Our Research

The EPIC Study is a prospective observational cohort of over 500 MS patients who were followed at UCSF for more than 10 years. From studying this cohort we now understand that secondary progressive MS and permanent neurological disability evolves more slowly in the modern treatment era in comparison to the natural history of MS. Nonetheless, we find that over the long-term, neurological disability still occurs in about 50% of treated relapsing MS patients and in most patients with progressive MS underscoring the need for improved therapies, particularly ones that are effective in progressive forms of MS. We also found that routine conventional MRI of the brain does not provide sufficient predictive utility to understand who will be at risk for long-term disability and that other measures including new techniques to image the spinal cord may be more useful for understanding those individuals with MS who are at higher risk for disability.

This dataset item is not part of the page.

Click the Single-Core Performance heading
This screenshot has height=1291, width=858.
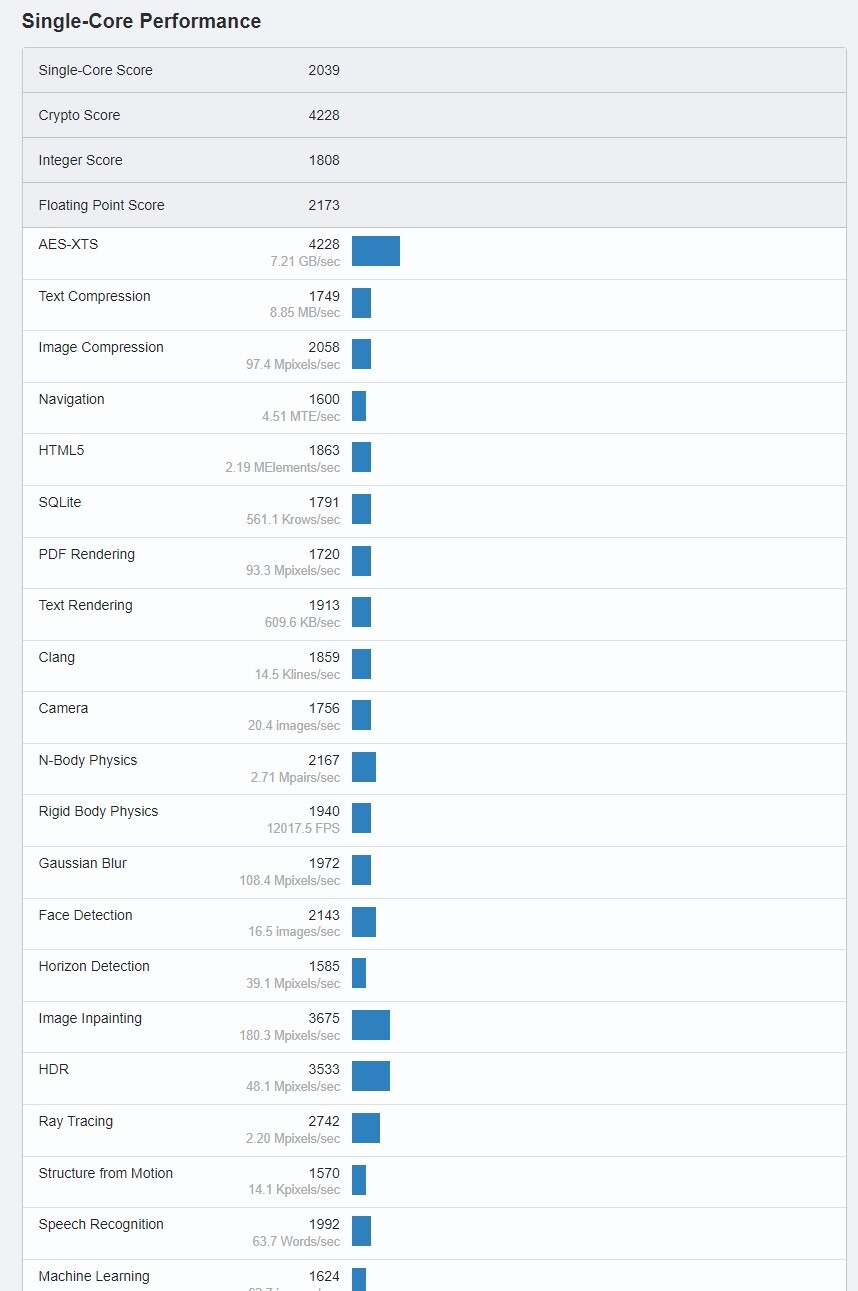point(141,21)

The application of quantitative Magnetic Resonance (MR) techniques has been a crucial advancement in the study of disease mechanisms and progression in MS. We strive to monitor changes in all tissue at risk, including spinal cord tissue not previously amenable to analysis. Our imaging methods provide a four-dimensional view of disease evolution, with the application of specific markers indicative of pathology embedded in the structural and functional networks of the central nervous system. The EPIC patient cohort has provided us with the opportunity to advance our methods of analysis and establish a direct connection between white matter lesions and grey matter loss. Central to all future discoveries will be the newly installed 3T MRI magnet in the Sandler Neurosciences Center, which is optimized for the study of MS. 

The retina, the only part of the central nervous system not covered by bone or skin, is comprised of the same cell types as the brain and spinal cord. Noninvasive, high-resolution retinal imaging in the form of Optical Coherence Tomography (OCT) and detailed visual testing have become integral parts of the EPIC Study. This annual testing has shown us that retinal injury in MS involves more layers of the retina than we thought, and that some of the retinal measures of these deeper layers have the potential to help predict the course of MS in a patient. We have learned that the visual dysfunction experienced by MS patients often occurs in areas not routinely tested, such as color vision and lowlighting conditions. The integration of this information along with the genetic and neuroimaging data, promises to yield exciting new treatments. We are thankful to the EPIC patients who are helping us make these important discoveries

B cells are important in a normally functioning immune system: they initiate targeted attacks against viruses, bacteria, cancers and other unwanted intruders. In MS, however, some B cells appear to play a role in the immune-mediated damage of central nervous system myelin. We are working to discover how culprit B cells develop and how they contribute to MS brain lesion formation. EPIC has been an important resource to identify research participants who are uniquely suited to address these specific research questions. We aim to develop new biomarkers for diagnosis and prognosis of MS and to identify immune system components that can be targeted for new therapies.

Genes play a key role in determining who is at risk for developing MS, how it will progress, and how individuals respond to therapy. Our strategy for gene discovery in MS relies on the meticulous scanning of the entire genome of patients and their relatives to identify the full roster of genetic variants (or alleles) linked to MS. When we began the EPIC project we only knew of a single MS gene. Today, the number of known MS risk genes exceeds 120, with many additional on the verge of being revealed. The next step is to learn how they function. This research is driving a more refined representation of the genetic contributions to disease pathogenesis and risk. Equally important, this information may well reveal novel targets for therapy, prevention and repair.

Although every cell in our body contains the same genes, not all genes are active in all cells. Furthermore, genes turn on and off in response to external stimuli thus producing patterns of activity that can be traced by using state-of-the art technology. We hypothesize that gene expression profiling will be a useful strategy to identify patterns of gene activity in MS patients and that we will be able to correlate those patterns with specific disease stages, or even to predict relapses or response to disease modifying therapies. The identification of the specific genes and transcriptional variants associated with MS will greatly accelerate progress in research and should lead to better strategies to correct or prevent the genetic process that leads to brain inflammation, demyelination, and axonal injury and consequent neurological deficits.

The intestinal tract is inhabited by thousands of beneficial bacterial species (collectively known as gut microbiota). Recent advances allow us to sequence the DNA of these microbiota and have led to exciting discoveries. We hypothesize that the gut microbiota of people with MS is substantially different from that of healthy individuals, and that those changes are an integral component of the pathogenic process that triggers MS. In analyzing the bacterial species of MS subjects and healthy individuals from the EPIC Study, we are confident that this information will help us understand the origins of MS, and devise new therapeutic strategies to treat this disease.

It is a challenge for researchers, clinicians and patients to organize, integrate and interpret the vast accumulation of diverse clinical and biologic data. We must bridge numerous datasets including genomic sequencing, gene expression, and MR imaging in order to construct a complete understanding of multiple sclerosis. With the support of data collected from the EPIC cohort, we have developed an exciting new tool, the MS Bioscreen. The Bioscreen will provide an effective and secure digital portal to access and display real-time information for use by patients and health-care providers, and it will promote precision medicine, evidence-based education, and innovative new hypotheses for research.